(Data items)
'''

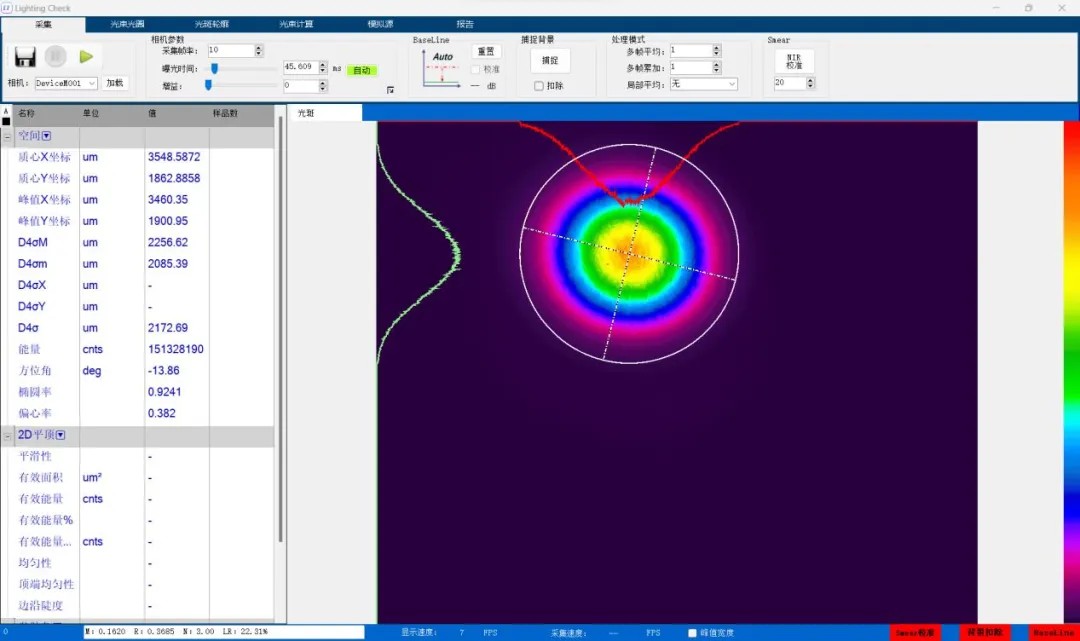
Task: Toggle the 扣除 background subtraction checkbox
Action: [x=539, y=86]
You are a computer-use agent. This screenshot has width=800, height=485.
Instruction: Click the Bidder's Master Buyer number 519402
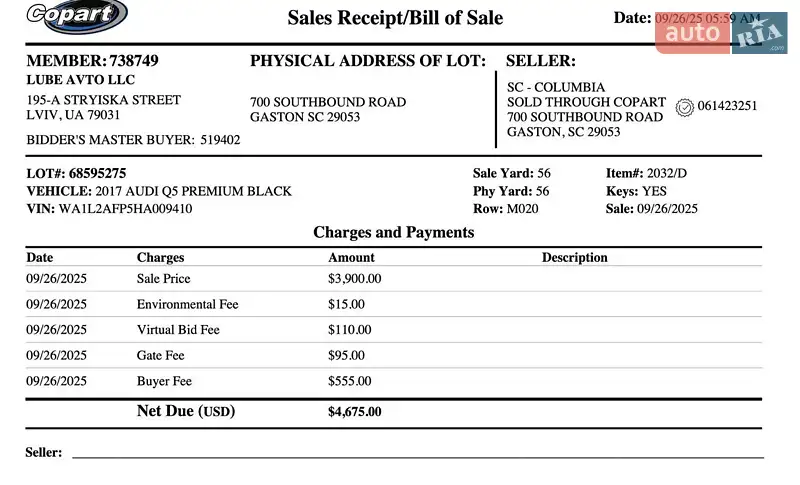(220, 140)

'''

* **The problem**:
Repeat exactly the lines in the entries from the one containing "You are a computer-use" to the final line, inclusive, and nothing beyond them; skip pictures.

* **Exercise solution**:
You are a computer-use agent. This screenshot has width=800, height=485.
Instruction: Click the Bidder's Master Buyer number 519402
(220, 140)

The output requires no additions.